Court records show the fugitive who shot a Denver SWAT officer was originally wanted for shooting his girlfriend last month.
Denver7 talked to Phillip Munoz's estranged wife Thursday, one day after he was killed in an exchange of gunfire with SWAT officers. Denver Police say Munoz drove away from them as they tried to take the suspect into custody. Munoz crashed at West 26th Avenue and Ocseloa Street, where he shot a Denver SWAT officer. The officer is expected to make a full recovery. Munoz was pronounced dead on scene.
Kimberly Munoz said she's gone by an alias to make tracking her down more difficult for Phillip. She kept her doors locked and curtains pulled until she knew he was no longer a threat.
"Phillip was a terror and he will always be a terror," Kimberly told Denver7.
Kimberly isn't surprised to know Phillip Munoz shot the Denver SWAT officer in his attempt to evade police. It was only after she married him in 2002 that she learned of her husband's violent tendencies.
"He was very abusive when I was pregnant with our children," she said. "Locking me in the house, beating me up, kidnapping me, pulling me by my hair when I was six months pregnant out a truck."
Kimberly says she left Phillip nine years ago but continued to live in fear until she learned he was taken down by police on Wednesday.
"I opened my curtains, and I opened my door and window today," she told Denver7 Reporter Lance Hernandez.
Denver7 has learned new details from officials about Munoz, who had a long criminal past dating back to 1999 . He spent 5 years, 8 months and 1 week behind bars, in total, for various crimes. That's in addition to 2 years, 5 months and 23 days on parole.
According to court documents, Wednesday's arrest attempt was the result of his most recent alleged crimes.

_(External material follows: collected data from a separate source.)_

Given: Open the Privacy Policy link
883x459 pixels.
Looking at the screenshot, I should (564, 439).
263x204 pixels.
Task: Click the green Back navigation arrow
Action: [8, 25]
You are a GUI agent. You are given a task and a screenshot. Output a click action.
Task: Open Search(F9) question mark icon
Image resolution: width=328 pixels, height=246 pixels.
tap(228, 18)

Denver Police were assisting authorities from Thornton, where Munoz was wanted for allegedly shooting his girlfriend on the evening of Nov. 6.
Girlfriend feared Munoz would have her children and her mother killed
Thornton police found Munoz's girlfriend lying on the stairs outside her third-floor apartment. She had been shot in the chest, and a neighbor woman was holding a towel on the wound to stop the bleeding.

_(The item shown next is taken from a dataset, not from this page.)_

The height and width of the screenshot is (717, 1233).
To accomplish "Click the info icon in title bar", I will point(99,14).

Another neighbor told police that Munoz goes by the nickname "Sleeves," because he has "sleeve" tattoos covering his arms, and he's a drug dealer.
The neighbor said she once saw a backpack filled with "crystal" and several handguns in the girlfriend's apartment, where Munoz often stayed. "Crystal" is slang for the illegal drug methamphetamine, an addictive stimulant that can make meth abusers paranoid and violent.
The neighbor said the girlfriend had on several occasions taken shelter in her apartment from Munoz, who hit her. The neighbor said he was "very controlling," and wouldn't let the girlfriend leave the apartment, wear make-up or shorts, and he had recently turned off her cellphone.
The girlfriend's 13-year-old son told police that he and his mom had been shopping at Walmart and planned to "never return" to the apartment. "When they realized they had nowhere to go, they went shopping and returned to the apartment," according to an arrest affidavit.
The boy carried a shopping bag up to the apartment and found his mother's boyfriend, who he only knew as "Phil," waiting inside with another man. His mother was outside, keeping an eye on the groceries in a shopping cart.
The boy told investigators that Phil seemed angry and he was holding a paper bag over one of his hands. The boy peeked in the bag and saw the top of a black handgun, the affidavit states. The boy said Phil had several handguns.
After getting the last load of groceries, the boy followed his mother back up to the apartment. As his mother walked into apartment, the boy said he heard a gunshot and his mom grab her arm and fall backward, the affidavit states.
His mother yelled "Sorry!"
Fearing for his life, the boy ran to his aunt's apartment and called the police.
The boy told police that after the shooting, he received a cellphone text message from Phil with a smiley-face emoticon and the word "really."
While in the hospital recovering from the gunshot wound, the girlfriend told police that she intended to escape from Munoz that night and take her son to a shelter. But she didn't reach the shelter and they had to go home.
She said Munoz was upset with her because he likely thought she was with another man after "she was gone for so long" from the apartment.
The girlfriend said after Munoz shot her, he wouldn't let her call 911.
She was afraid that Munoz would retaliate against her sons and her mother. She believed that Munoz "will have them killed even if he is in prison or jail," the affidavit states.
Estranged Wife is grateful police stopped Munoz
Munoz's estranged wife, Kimberly, is grateful police stopped Phillip.
"Just pray for the officer. Blue lives matter," she said.